Certes les expulsions du territoire demeurent à l'agenda, mais elles sont conçues comme une mesure d'ordre social/national d'endiguement des flux d'entrée de migrant·es, et aussi comme les éléments d'un dispositif de contrôle et de répression, comme sanction-punition, menace, moyen de pression, pour faire filer droit les immigré·es. Dans ce principe général, la situation d'exclusion place ces personnes dans un état d'insécurité permanente, toujours dans le provisoire et le précaire, dans une zone où les droits et conditions d'existence sont amoindris, restreints, dans un espace social et juridique situé entre exclusion de la citoyenneté et exclusion du territoire.

Ce qui peut se traduire de multiples manières, mais dont le dénominateur commun est une promotion de l'inégalité. Moins de droits, moins de salaires, des boulots plus durs, moins d'aides sociales, voire leur retrait total, davantage de contrôle policier, une surveillance spécifique et une répression ciblée selon une logique normative où est réintroduite une hiérarchie sociale bien marquée, dans laquelle il faut s'assurer que ces immigré·es n'oublieront jamais qu'ils «ne sont pas chez eux» mais «chez nous», qu'ils resteront symboliquement et réellement à la porte de la maison commune, hors du cercle des inclus, et cela en devant accepter leur sort, pour éviter que l'épée de Damoclès de l'expulsion du territoire ne s'abatte sur eux.

Ce qui est fait et se fera contre les migrant·es est une remise en cause radicale de la majorité des acquis (conquis) sociaux. La dégradation de leurs droits contamine toute la société et prépare la régression et la détérioration des droits de tous et toutes.

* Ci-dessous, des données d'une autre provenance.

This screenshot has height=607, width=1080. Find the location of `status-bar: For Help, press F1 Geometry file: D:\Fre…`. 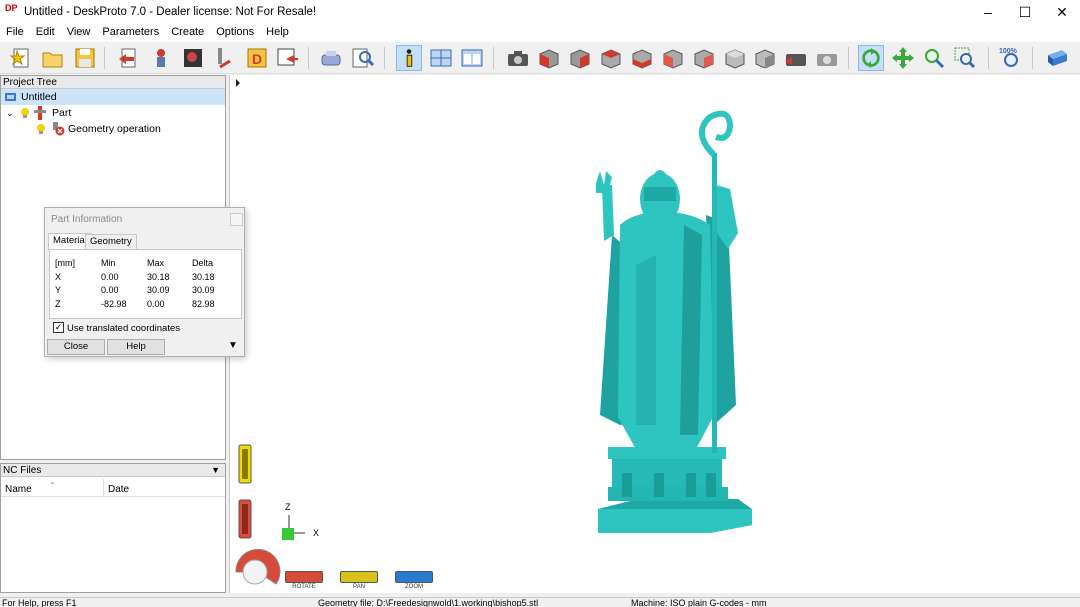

Aussi, plus que jamais, il s'agit de résister collectivement et de se mobiliser tou·tes ensemble contre les hiérarchies et les inégalités.

Kris, 14 novembre

Notes
1-Numéros de Courant Alternatif de 335 à 339
2- Cette formule xénophobe renvoie à l'Action française qui, dans les années 1930, désigne ainsi les nouveaux Français naturalisés par la loi de 1927, en particulier ceux d'origine juive.
3 - En 1997, Retailleau disait des immigré.es africains que «ce sont des gens qui n'ont pas la même culture que nous, ce sont des gens qui viennent, non pas pour être français, mais bien souvent pour profiter des droits sociaux». Partisan de l'assimilation, il est persuadé qu'«une partie de l'immigration refuse d'entrer dans le récit national». Plus récemment, il a lié «immigration massive» et homicides. Il est, de plus, persuadé de la trop grande attractivité de la France en matière d'asile, d'accès aux soins, de regroupement familial et de naturalisation.
4- Le suspect du meurtre de cette étudiante, en septembre dernier, un Marocain déjà condamné pour viol, avait été libéré d'un centre de rétention faute de perspective d'éloignement vers son pays.
5- L'AME permet la prise en charge des personnes en situation irrégulière résidant en France depuis plus de trois mois, dont les ressources sont faibles. En 2024, l'enveloppe de l'AME représentait environ 0,5 % des dépenses de santé prévues par le budget de la «Sécu». A la fin de 2023, on comptait seulement 466 000 bénéficiaires de ce dispositif.
6- Depuis 10 ans, 29 442 personnes officiellement se sont noyées dans la Méditerranée.
Depuis janvier 2024, sont recensés officiellement au moins cinquante-six morts dans la traversée en canot de la France vers la Grande-Bretagne.
Frontex vient de bénéficier d'un renforcement de ses effectifs aux frontières de plus de 10 000 agents. Cette agence européenne de garde-côtes et garde-frontières célèbre 20 ans de violations des droits en toute impunité. Elle «protège» les frontières européennes selon un régime répressif, ultra-sécuritaire, au mépris de la vie et de la sécurité des personnes qui tentent de les franchir (plus de 60 620 personnes depuis 1993).